Сегодня же ездил в институт забирать машину. В метро читал «РГ». На первой полосе по-прежнему разбирают некоторые очевидные уроки «Хромой лошади». Выводы, несмотря на окружающую факты риторику, очевидны. «В нашей стране всего 79 ожоговых отделений, а в маленькой Франции – 19». Но иногда вопрос ставится и так: не больше и меньше, а просто «ничего». «У нас в Архангельской области, которая по размеру территории равна Франции, нет ни одного ожогового отделения». О некой технологии, за которую создатели лет десять назад получили Государственную премию и которая могла бы спасти многих при ожогах – своеобразном «растягивании» собственной живой кожи пациента, – говорится следующее: «Фибробласты стали сразу использоваться в косметологии. А когда пошли гонения на косметологов, то их «задвигали». А ведь у нашего института была лицензия на производство фибробластов, и более 1000 больных были вылечены благодаря применению этого метода. Как это часто бывает: с водой выбросили младенца… Короче, чтобы все это возродить, похоже, надо начинать все сначала».
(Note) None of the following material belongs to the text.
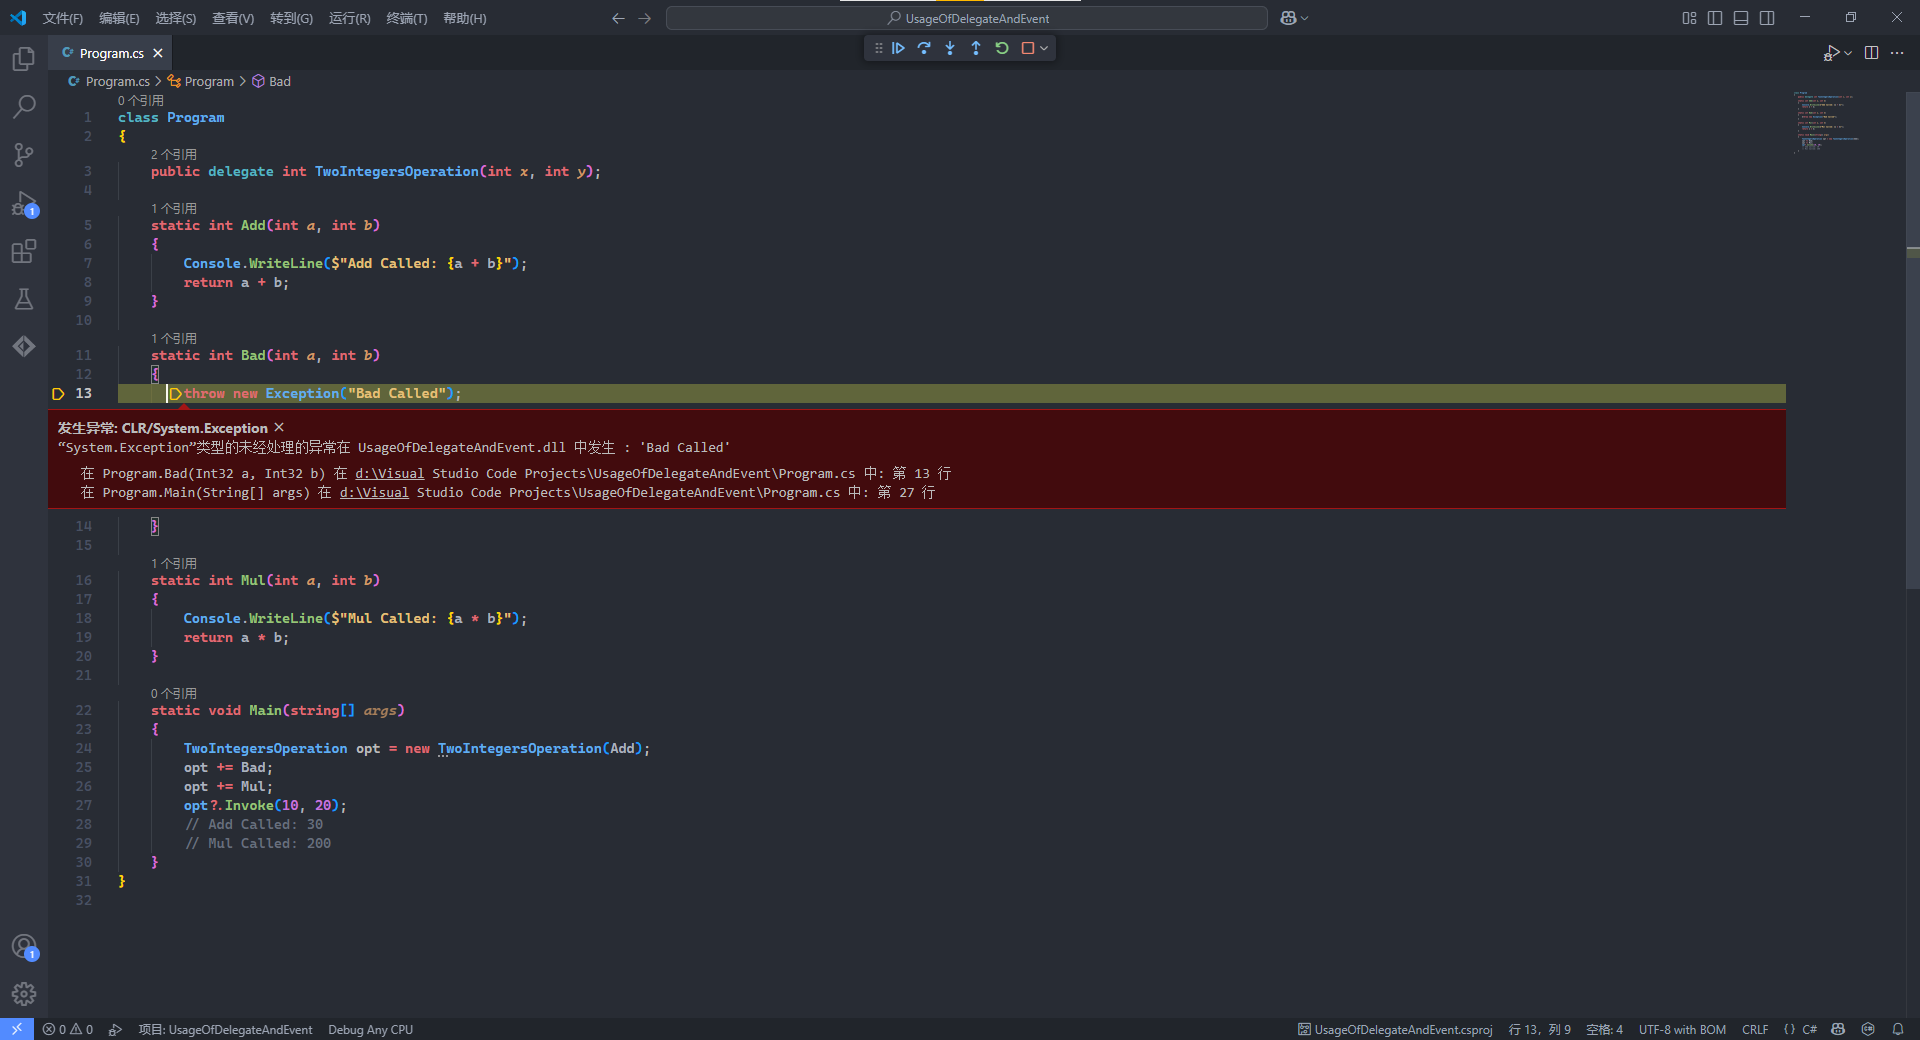
Task: Expand the dropdown next to the Stop button
Action: (1044, 48)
В другой статье новые сведения о «Хромой лошади»: «Бренд «Хромой лошади» ни в одном из налоговых органов Пермского края не был зарегистрирован». Ах, ах, как же так могло быть! Выводы отсюда очевидны, как и мысль: если бы все подобные учреждения, а их, я думаю, по стране сотни тысяч, платили налоги, то, смотришь, и на ожоговые центры деньги бы нашлись.
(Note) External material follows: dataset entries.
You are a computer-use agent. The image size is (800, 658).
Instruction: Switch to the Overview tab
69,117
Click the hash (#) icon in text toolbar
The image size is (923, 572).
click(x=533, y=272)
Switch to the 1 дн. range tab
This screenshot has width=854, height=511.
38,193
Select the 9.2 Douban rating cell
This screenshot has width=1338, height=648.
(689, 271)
Днем почему-то много ели и все никак не могли насытиться. Но в принципе весь день читал «Живой журнал Андрея Мальгина за 2005-й год». Это интернетовский журнал (переписка, дискуссии), который Андрей перенес на бумагу. Андрей замечательный, много знающий в областях, которые мне совершенно неизвестны, и много помнящий журналист и писатель. Год совпал с выходом его «Присядкина», и, естественно, многое организовалось вокруг этого сюжета. Принцип здесь иной, нежели в моих дневниках. Мальгин так же, как и я, недолюбливает лживое и подловатое племя писателей. В его материалах много подготовительного к книге о «творческих людях». Я читал с карандашом в руках, отмечая блоки, которые могут понадобиться: «шестидесятники», «Политковская», «Межиров и смерть Юрия Гребенщикова», «писательские доносы на Горького», «Рекемчук», «Артисты о закрытии театра Таирова», «о Таирове», «Маяковский и Брик», «как дискредитировать человека», «о моем собственном юбилее в Массолите».
Отдельно поразили и по-своему тронули два фрагмента. Один – если я его не вставил в дневник раньше – о книге В. С. На всякий случай еще раз его перепечатываю.
«Вторая книга – «Записки литературного раба» Валентины Сергеевны Ивановой. Честно говоря, мне не хотелось ее читать, и месяц она лежала без движения. Мне Валентина Сергеевна запомнилась довольно грубоватой дамой из «Советской культуры», к тому же коммунисткой типа Нины Андреевой. Но совершенно разоружило предисловие Льва Аннинского. Я знал о ее чудовищной болезни, о том, какие муки она претерпевала все эти последние годы (мы с ее мужем давние друзья), но Аннинский очень точно увязал обстоятельства болезни с обстоятельствами текста. И он оказался совершенно прав: болезнь сделала из нее чуткого, ЧЕЛОВЕЧНОГО человека, совершенно по-новому смотрящего сегодня на мир, на людей, на саму себя. Половина книги – опубликованная ранее в «Новом мире» повесть «Болезнь», вторая половина – ее соображения и впечатления от встреч с разной кинематографической публикой – от Черкасова до Сокурова.
До чего же болезнь преображает и углубляет взгляд человека! Не дай бог, конечно, но здоровый Рождественский не написал бы свои лучшие строки, надо было пройти через страшный диагноз, трепанацию черепа и муки мученические, чтобы прийти к этим идеальным по форме, кристальным строчкам, к этой, не побоюсь этого слова, мудрости. И несчастная Валентина Сергеевна, если бы не необходимость каждый второй день проводить через ужас процедуры диализа, и это годами, и зто в свинских, унижающих достоинство условиях наших больниц – смогла бы она написать те многие пронзительные страницы, которые написала?